START DATA TO EXAMINE

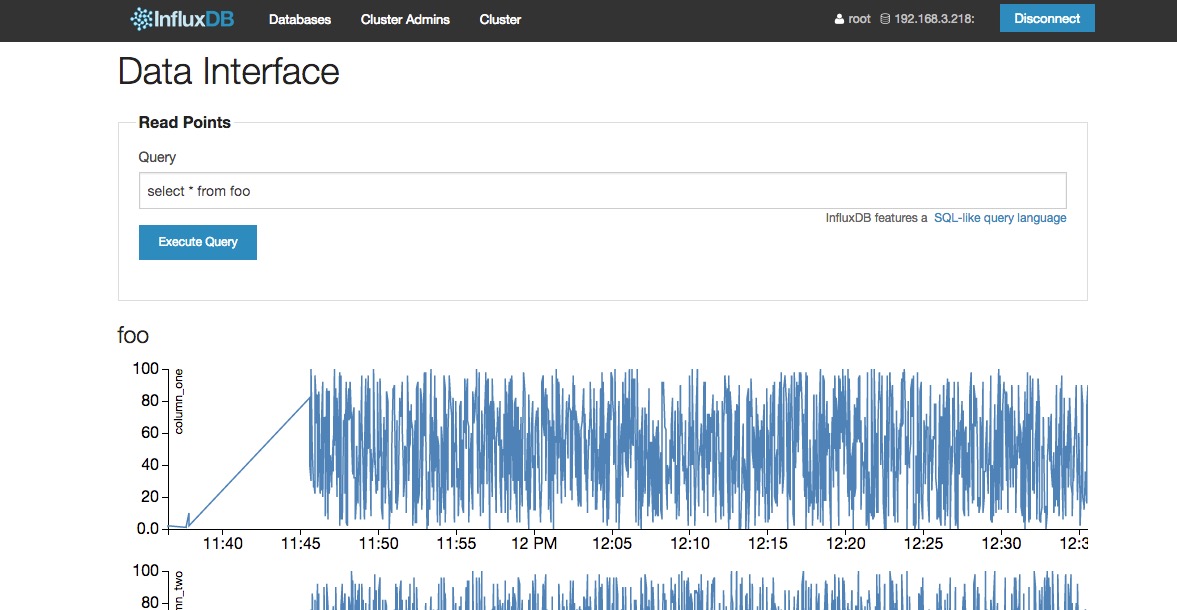Click the 11:40 tick on time axis
The width and height of the screenshot is (1177, 610).
[x=222, y=543]

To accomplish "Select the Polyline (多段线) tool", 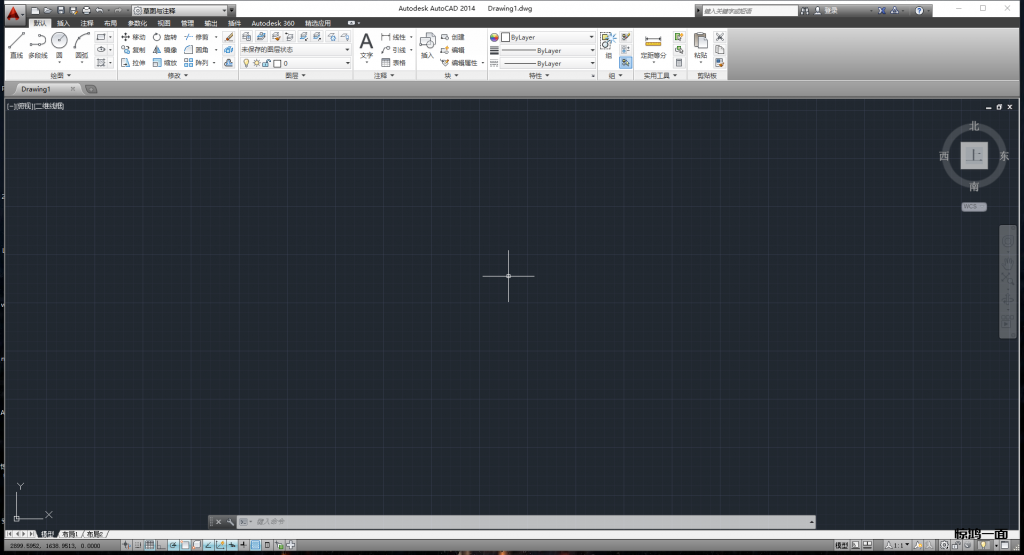I will click(37, 43).
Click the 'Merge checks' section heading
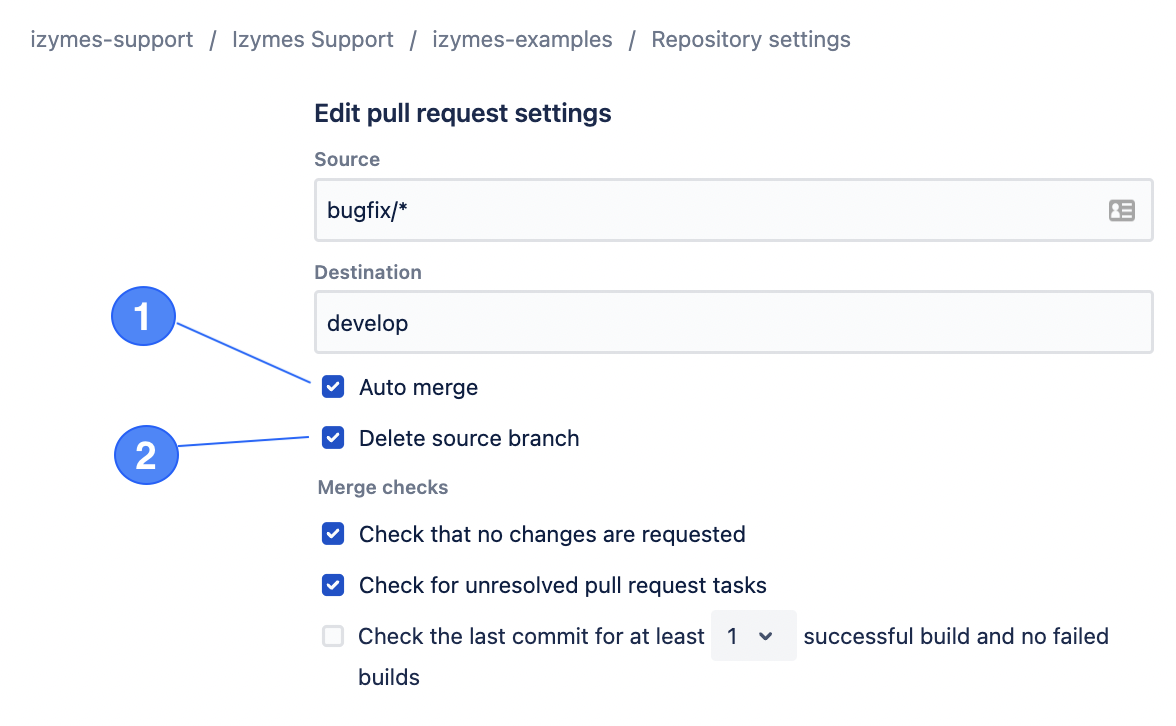This screenshot has width=1176, height=726. tap(383, 488)
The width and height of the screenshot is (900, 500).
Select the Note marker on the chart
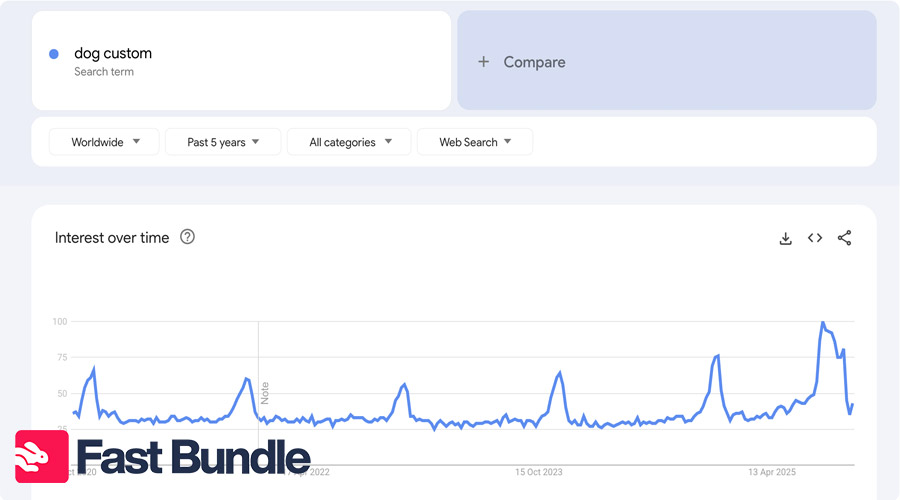265,391
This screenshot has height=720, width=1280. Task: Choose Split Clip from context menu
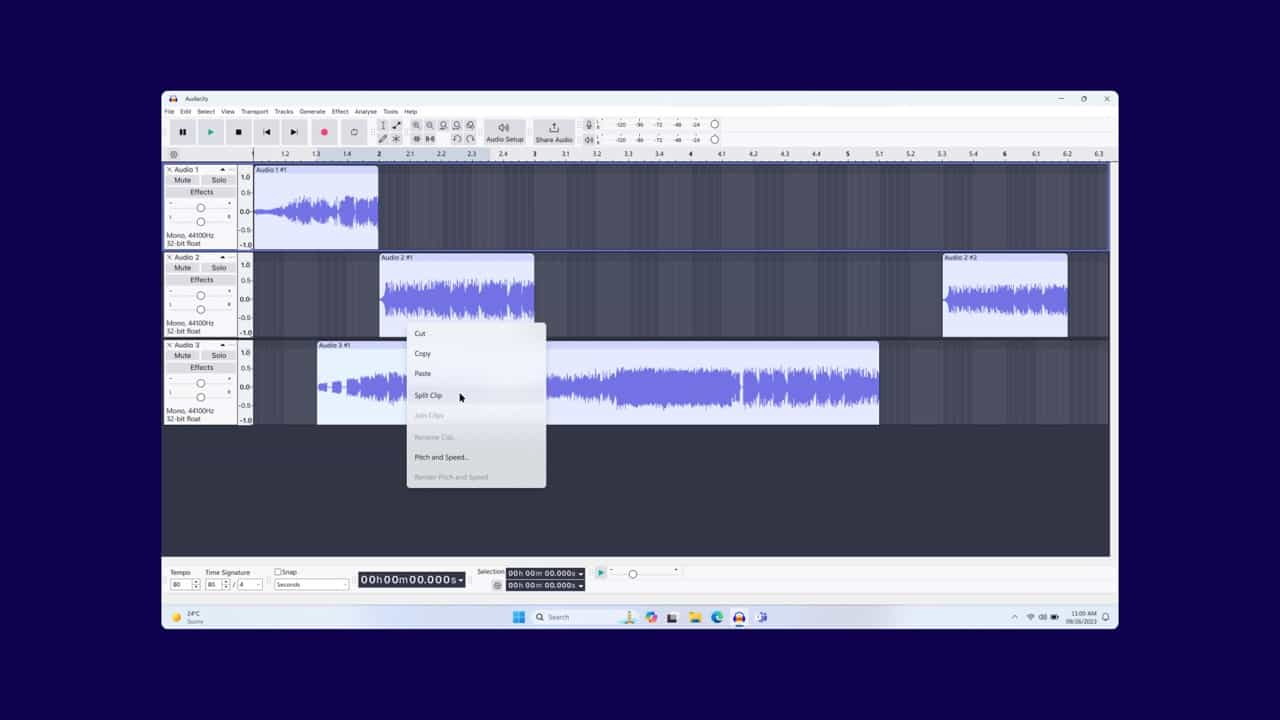428,396
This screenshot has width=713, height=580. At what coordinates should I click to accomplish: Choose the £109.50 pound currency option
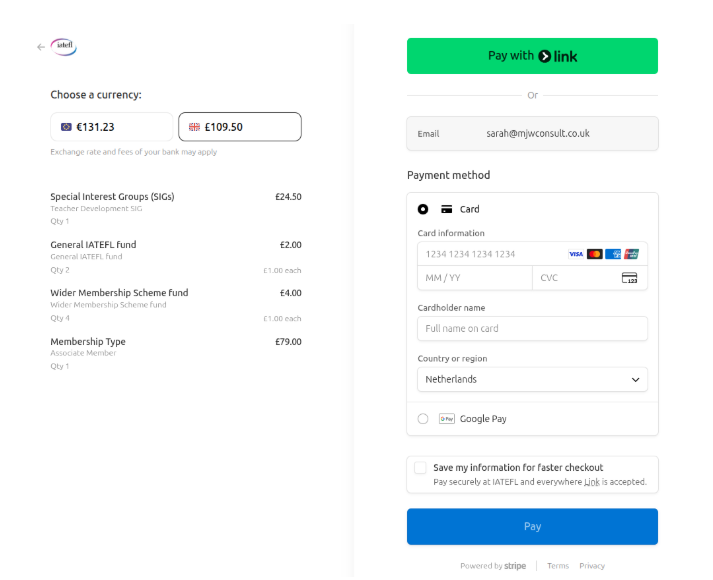click(240, 127)

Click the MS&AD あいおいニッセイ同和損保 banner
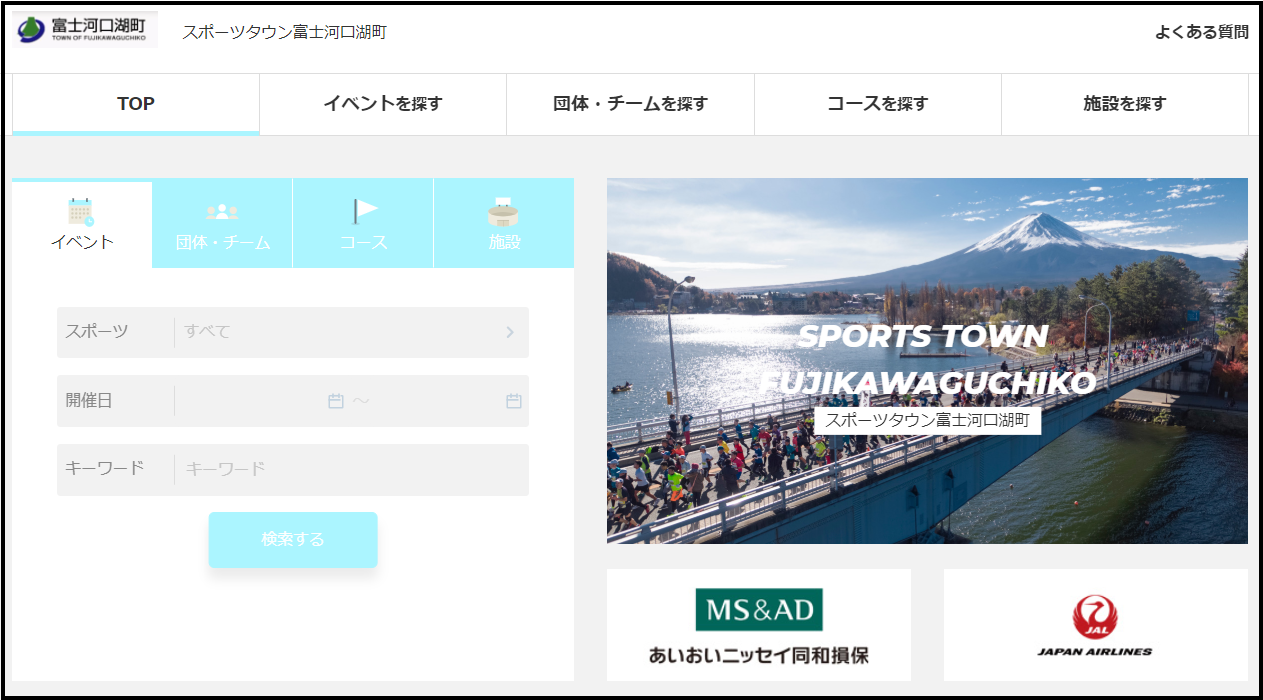pos(758,625)
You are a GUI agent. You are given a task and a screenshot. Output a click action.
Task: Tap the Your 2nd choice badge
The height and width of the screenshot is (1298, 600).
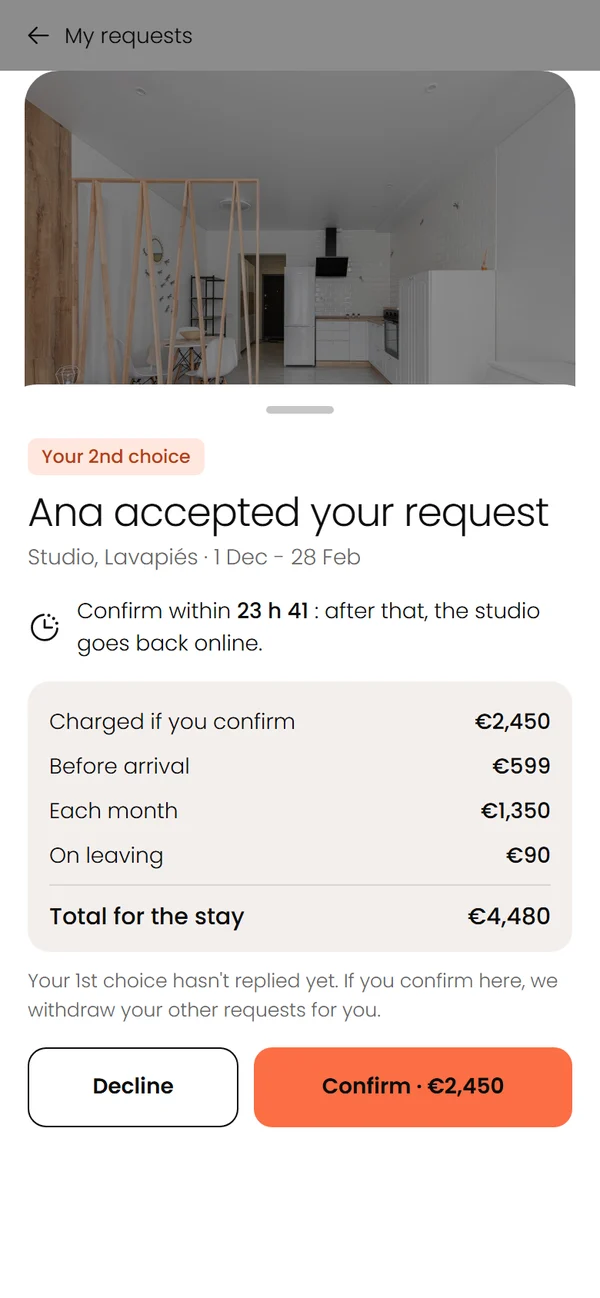(x=116, y=456)
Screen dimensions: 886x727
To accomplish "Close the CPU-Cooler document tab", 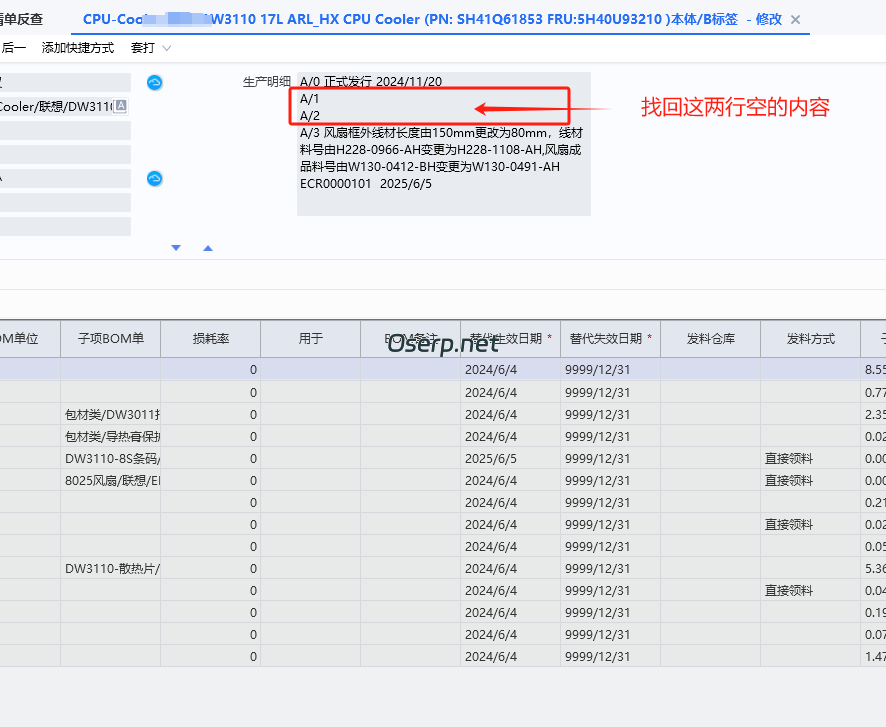I will (796, 18).
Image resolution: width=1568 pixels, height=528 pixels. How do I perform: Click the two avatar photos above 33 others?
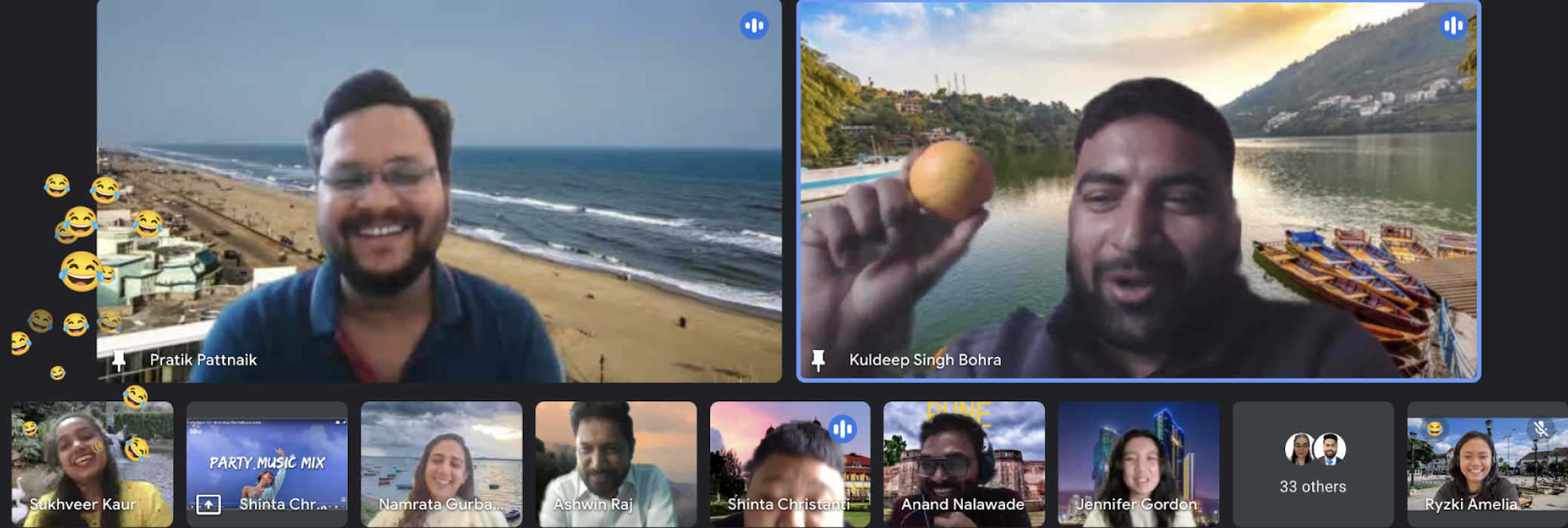pos(1314,449)

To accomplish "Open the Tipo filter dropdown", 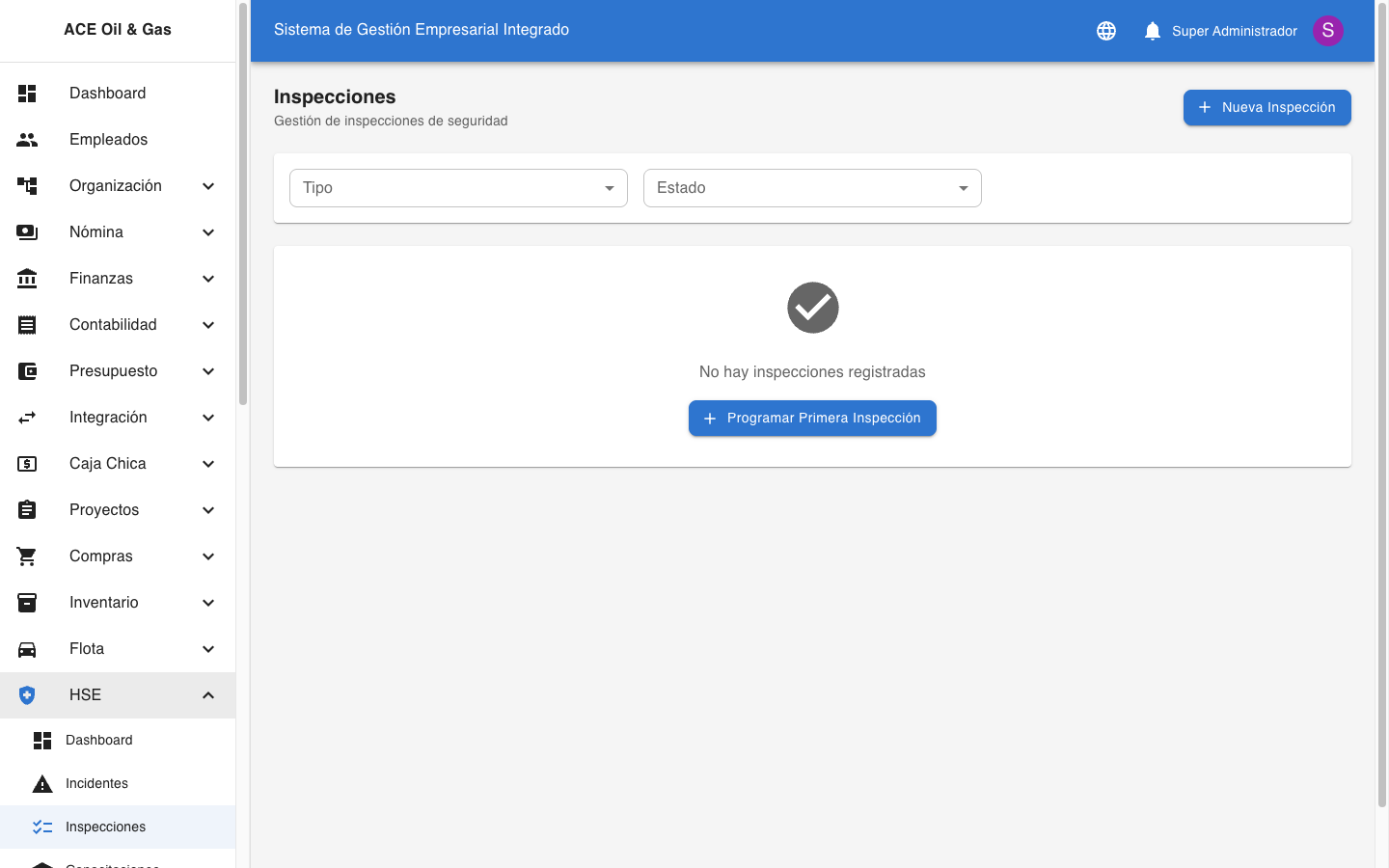I will tap(458, 188).
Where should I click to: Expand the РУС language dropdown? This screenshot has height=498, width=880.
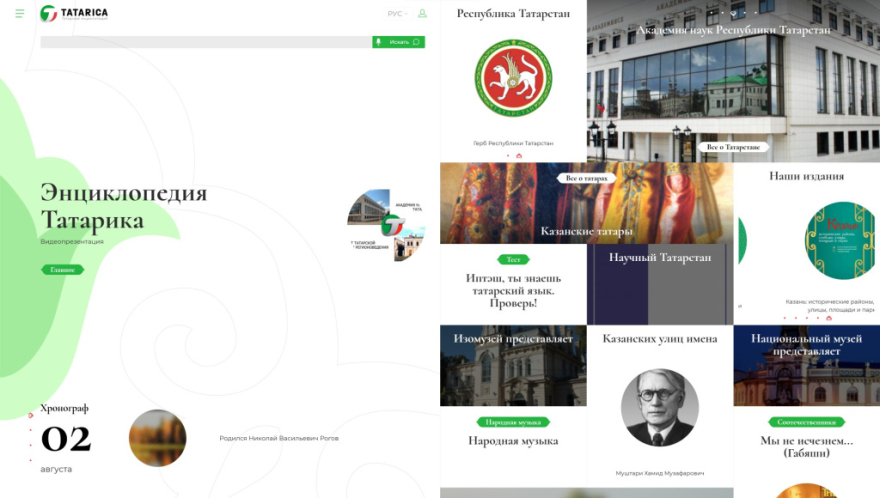(x=397, y=14)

END DATA TO EXAMINE

TASK DESCRIPTION: In the copy, no pictures are to appear; write out exactly the lines from the one containing "Where should I" through the end of the listing above and no further lines.

WRITTEN RESPONSE:
Where should I click to: Expand the РУС language dropdown? This screenshot has height=498, width=880.
(x=397, y=14)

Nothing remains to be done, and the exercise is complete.